Fewer Tax Auditors, Lower Revenue for States
Politics

Fewer Tax Auditors, Lower Revenue for States

A recent survey conducted by the “Süddeutsche Zeitung” across Germany’s 16 federal states reveals a significant decline in the number of tax auditors employed, leading to a corresponding decrease in tax revenue recovered through audits. The data indicates that small businesses are now subject to inspection, on average, only once every 150 years.

Over the past decade, the number of company tax audits has fallen by nearly 60 percent, reaching just 140,000 in the most recent period. Simultaneously, the number of auditing officials within state financial authorities decreased to 12,359 last year – a reduction of almost 10 percent since 2015.

The total amount of additional tax revenue collected through these audits is also trending downwards. From an average of approximately 16 billion euros in the early 2000s and 2010s, collections fell to just under 11 billion euros last year. This decrease occurs at a time when the government is actively seeking additional funding; current financial planning estimates a shortfall of over 170 billion euros for the period 2027-2029, according to Federal Finance Minister Lars Klingbeil.

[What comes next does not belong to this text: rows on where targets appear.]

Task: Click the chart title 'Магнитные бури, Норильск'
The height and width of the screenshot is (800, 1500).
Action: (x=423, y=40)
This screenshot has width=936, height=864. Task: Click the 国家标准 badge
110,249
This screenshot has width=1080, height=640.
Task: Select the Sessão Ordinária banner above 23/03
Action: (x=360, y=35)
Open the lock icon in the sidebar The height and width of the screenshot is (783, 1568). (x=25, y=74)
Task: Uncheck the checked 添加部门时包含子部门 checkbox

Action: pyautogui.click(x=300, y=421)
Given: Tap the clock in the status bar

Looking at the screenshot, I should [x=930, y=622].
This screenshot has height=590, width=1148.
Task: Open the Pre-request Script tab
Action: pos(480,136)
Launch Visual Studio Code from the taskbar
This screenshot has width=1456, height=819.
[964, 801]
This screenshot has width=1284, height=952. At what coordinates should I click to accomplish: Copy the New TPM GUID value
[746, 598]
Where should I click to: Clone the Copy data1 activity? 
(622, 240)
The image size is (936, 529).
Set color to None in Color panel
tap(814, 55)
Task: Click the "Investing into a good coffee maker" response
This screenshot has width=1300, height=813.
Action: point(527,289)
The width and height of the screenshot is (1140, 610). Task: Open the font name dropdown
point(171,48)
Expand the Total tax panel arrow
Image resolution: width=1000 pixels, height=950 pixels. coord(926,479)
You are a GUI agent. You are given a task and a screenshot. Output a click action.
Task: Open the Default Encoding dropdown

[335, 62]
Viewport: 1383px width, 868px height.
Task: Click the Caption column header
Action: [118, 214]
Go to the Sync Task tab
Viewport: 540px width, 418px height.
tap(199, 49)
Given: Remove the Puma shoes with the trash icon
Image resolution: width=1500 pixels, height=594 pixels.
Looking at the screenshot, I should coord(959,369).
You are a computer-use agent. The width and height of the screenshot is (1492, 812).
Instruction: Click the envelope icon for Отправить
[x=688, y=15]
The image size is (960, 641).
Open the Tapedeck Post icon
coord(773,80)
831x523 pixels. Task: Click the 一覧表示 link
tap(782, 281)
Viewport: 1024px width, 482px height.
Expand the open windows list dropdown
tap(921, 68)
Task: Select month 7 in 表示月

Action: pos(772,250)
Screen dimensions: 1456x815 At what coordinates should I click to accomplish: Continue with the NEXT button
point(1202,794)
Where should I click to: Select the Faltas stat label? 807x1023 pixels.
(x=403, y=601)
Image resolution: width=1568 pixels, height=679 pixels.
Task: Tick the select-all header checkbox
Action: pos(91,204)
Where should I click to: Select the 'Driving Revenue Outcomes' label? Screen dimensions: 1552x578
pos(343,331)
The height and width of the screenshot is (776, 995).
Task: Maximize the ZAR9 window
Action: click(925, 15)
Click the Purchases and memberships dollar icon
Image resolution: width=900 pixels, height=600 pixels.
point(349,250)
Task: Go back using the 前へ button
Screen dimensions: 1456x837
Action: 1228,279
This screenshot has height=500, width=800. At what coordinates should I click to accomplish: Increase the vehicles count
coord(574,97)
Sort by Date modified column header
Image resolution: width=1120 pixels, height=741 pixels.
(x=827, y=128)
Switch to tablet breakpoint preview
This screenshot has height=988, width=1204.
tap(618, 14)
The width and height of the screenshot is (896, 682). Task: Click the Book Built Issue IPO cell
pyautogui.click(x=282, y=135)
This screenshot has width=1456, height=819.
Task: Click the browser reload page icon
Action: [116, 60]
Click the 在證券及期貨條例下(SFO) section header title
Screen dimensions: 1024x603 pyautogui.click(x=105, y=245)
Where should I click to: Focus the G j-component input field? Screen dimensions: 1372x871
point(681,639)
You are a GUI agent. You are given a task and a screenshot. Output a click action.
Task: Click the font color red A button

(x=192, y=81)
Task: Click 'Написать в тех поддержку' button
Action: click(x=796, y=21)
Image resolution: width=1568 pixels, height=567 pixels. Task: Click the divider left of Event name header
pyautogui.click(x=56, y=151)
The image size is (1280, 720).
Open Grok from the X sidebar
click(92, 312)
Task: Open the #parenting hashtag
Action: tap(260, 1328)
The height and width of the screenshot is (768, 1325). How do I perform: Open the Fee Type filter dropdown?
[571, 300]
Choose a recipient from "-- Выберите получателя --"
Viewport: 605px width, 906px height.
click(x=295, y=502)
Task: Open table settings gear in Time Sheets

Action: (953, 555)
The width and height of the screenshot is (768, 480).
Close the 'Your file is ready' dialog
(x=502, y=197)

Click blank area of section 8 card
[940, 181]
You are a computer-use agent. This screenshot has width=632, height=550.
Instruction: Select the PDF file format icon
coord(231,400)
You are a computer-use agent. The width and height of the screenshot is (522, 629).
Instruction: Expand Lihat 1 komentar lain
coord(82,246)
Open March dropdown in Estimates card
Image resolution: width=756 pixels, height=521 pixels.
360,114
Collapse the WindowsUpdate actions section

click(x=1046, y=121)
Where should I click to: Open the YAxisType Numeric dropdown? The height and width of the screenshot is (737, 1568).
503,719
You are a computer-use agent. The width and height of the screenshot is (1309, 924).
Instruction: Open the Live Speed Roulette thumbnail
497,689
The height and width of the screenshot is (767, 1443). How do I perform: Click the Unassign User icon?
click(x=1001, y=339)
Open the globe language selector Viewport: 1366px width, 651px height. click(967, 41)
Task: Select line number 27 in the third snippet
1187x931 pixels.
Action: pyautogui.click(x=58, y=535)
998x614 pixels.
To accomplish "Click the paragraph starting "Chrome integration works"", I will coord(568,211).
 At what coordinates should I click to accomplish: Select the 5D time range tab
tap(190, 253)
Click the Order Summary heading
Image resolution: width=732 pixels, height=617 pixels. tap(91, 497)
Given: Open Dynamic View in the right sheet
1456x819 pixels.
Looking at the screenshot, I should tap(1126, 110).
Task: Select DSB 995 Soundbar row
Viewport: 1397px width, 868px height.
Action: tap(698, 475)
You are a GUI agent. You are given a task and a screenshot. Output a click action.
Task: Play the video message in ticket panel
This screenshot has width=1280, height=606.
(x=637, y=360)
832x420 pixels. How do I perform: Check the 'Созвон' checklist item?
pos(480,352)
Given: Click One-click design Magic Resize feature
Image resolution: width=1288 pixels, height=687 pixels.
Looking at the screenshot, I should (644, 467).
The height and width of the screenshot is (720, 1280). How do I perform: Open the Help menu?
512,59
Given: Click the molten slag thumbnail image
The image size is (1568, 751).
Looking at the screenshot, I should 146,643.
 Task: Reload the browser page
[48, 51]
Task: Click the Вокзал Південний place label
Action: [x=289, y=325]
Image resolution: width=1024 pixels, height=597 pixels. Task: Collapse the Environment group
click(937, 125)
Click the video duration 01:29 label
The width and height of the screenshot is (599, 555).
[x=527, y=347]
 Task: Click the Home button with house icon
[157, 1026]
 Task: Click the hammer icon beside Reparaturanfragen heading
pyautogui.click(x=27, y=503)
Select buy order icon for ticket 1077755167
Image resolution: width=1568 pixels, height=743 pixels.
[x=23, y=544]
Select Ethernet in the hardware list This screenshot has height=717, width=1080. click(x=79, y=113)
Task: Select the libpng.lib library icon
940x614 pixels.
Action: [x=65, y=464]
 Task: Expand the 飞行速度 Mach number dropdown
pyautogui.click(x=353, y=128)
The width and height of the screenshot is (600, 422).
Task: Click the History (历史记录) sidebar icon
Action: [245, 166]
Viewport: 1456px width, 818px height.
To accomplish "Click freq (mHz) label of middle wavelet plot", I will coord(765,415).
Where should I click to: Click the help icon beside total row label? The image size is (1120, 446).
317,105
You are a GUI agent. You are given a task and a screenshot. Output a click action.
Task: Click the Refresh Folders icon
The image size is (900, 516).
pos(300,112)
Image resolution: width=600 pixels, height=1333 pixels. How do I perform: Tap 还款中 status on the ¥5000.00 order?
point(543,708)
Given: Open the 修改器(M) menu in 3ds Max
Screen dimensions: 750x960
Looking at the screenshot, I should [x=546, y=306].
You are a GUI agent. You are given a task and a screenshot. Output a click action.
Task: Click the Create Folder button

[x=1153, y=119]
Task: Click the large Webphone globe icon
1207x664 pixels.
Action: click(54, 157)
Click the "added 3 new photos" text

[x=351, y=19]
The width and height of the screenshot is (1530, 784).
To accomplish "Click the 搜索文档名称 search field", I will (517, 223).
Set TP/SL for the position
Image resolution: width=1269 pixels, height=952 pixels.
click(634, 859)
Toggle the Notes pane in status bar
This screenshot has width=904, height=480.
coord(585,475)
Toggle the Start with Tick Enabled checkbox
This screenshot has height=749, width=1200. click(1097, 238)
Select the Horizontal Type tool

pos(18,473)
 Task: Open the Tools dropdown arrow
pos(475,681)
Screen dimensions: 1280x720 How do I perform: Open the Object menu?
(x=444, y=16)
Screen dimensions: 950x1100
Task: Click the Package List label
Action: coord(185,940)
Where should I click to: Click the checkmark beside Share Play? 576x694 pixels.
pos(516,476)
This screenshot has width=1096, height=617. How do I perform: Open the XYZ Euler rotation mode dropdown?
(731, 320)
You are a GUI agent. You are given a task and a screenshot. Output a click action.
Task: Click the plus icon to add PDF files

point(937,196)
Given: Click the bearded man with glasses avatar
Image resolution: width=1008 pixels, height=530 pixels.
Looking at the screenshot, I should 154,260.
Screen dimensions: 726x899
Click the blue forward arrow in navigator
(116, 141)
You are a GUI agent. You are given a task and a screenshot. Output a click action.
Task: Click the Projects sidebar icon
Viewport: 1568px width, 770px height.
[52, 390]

The trend appears paradoxical given the widely accepted calculation that each auditing official generates, on average, one million euros in additional revenue for the public sector annually – significantly more than the cost of their employment to the respective state. Critics have long argued for an increase, rather than a decrease, in the number of auditors.

According to the Federal Finance Ministry, only 16 out of every 1,000 businesses were audited last year – less than one in sixty. However, audit frequency varies considerably based on company size. Medium-sized and large companies faced audit rates of approximately 296 and 183 per 1,000 respectively, while corporations are subject to continuous monitoring through multi-year reviews of submitted data. Conversely, small businesses can expect an audit, on average, every 38 years and micro-businesses – constituting over 80 percent of all German companies – are inspected only once every 150 years.

State governments cite a shortage of qualified personnel as one contributing factor to the decline. They also point to the increasing complexity and time-consuming nature of audits, compounded by demands on auditors to assist with other projects, such as the recent property tax reform.

Anne Brorhilker, a former public prosecutor and current Executive Director of the “Finanzwende” initiative dedicated to combating financial crime, voiced concerns over the situation. “Anyone who wants to strengthen our rule of law and, therefore, our democracy must significantly strengthen the financial authorities in terms of personnel and structure. Anything else is negligent” she stated. Brorhilker suggested that if states are unable to hire sufficient staff, the federal government should intervene, potentially by providing federal auditing officials.